**WRITTEN REQUEST 1**
Please reproduce the entries from the line with "You are a computer-use" to the line with "tap(1251, 40)", both ends included, and nothing more.

**PAGE**
══════
The heart of the EP lies in its centrepiece: A Woman Is A Woman and its poetic follow-up Pt 2. These two tracks together form a powerful manifesto of self-reclamation. The first is electric—full of witchy imagery, roaring guitars, and the kind of lyrical honesty that could shake loose the dust of decades of societal repression. The second part is a bold, spoken-word continuation that leans into abstraction without losing clarity. It's one of the most boundary-pushing moments in Maddy’s catalogue to date—a reminder that she’s not just writing songs, she’s casting spells.
Elsewhere, the EP roots itself in the land that shaped Maddy’s perspective. June captures the grey weight of Tasmania’s longest, coldest month with eerie accuracy—bittersweet and beautiful in equal measure. It’s where her influences (think Crowded House, Neil Finn, and Paul Kelly) quietly surface. There’s a certain warmth that cuts through the melancholy, a soft assurance that the darkness doesn’t last.
And then comes Thylacine—perhaps the EP’s most anthemic moment. Named for the mythic Tasmanian tiger, the song is less about extinction than endurance. It rages with a sense of place, of belief in what others say is long gone. Musically, it’s a controlled storm: urgent, punk-tinged, but still country at heart. “It’s hope. It’s rage,” she says of the creature—and that could just as easily describe the track itself.
══════
**SUPPLIED MATERIAL**
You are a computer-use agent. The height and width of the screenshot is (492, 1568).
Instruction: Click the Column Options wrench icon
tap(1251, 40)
══════
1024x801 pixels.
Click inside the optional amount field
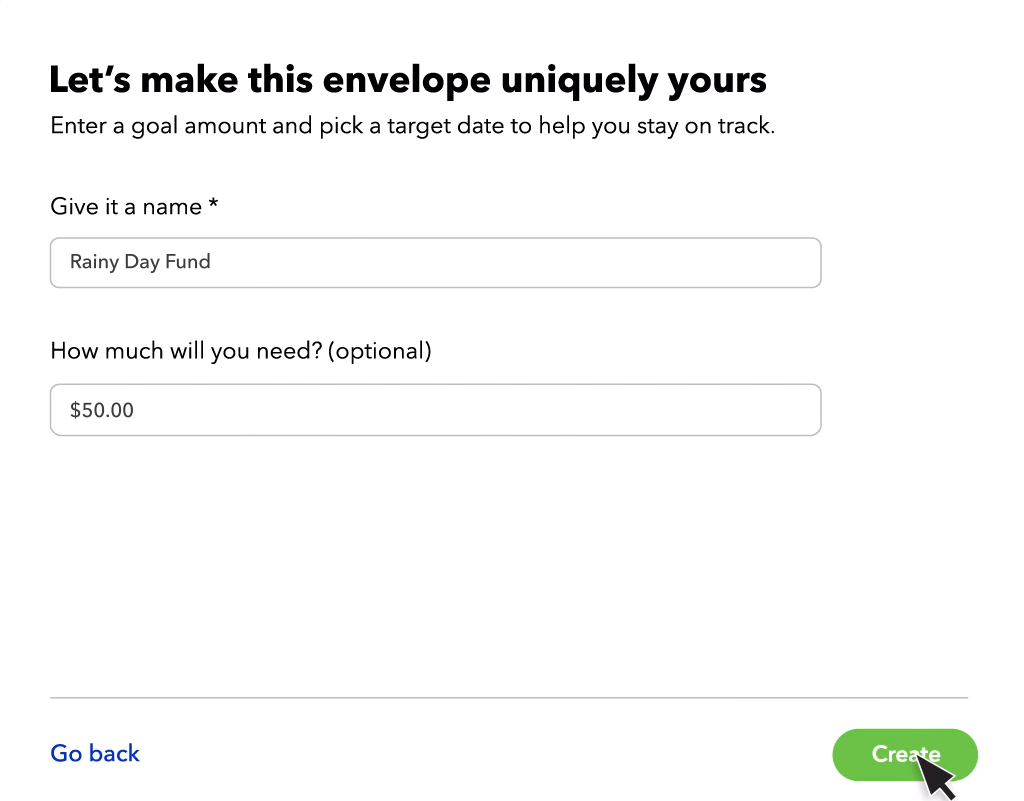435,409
══════
**WRITTEN REQUEST 2**
Write out the part of the EP review from "And then comes Thylacine—perhaps" to "the track itself." word for word.

**WORKED SOLUTION 1**
You are a computer-use agent. The height and width of the screenshot is (492, 1568).
Instruction: Click the Column Options wrench icon
tap(1251, 40)

**WORKED SOLUTION 2**
And then comes Thylacine—perhaps the EP’s most anthemic moment. Named for the mythic Tasmanian tiger, the song is less about extinction than endurance. It rages with a sense of place, of belief in what others say is long gone. Musically, it’s a controlled storm: urgent, punk-tinged, but still country at heart. “It’s hope. It’s rage,” she says of the creature—and that could just as easily describe the track itself.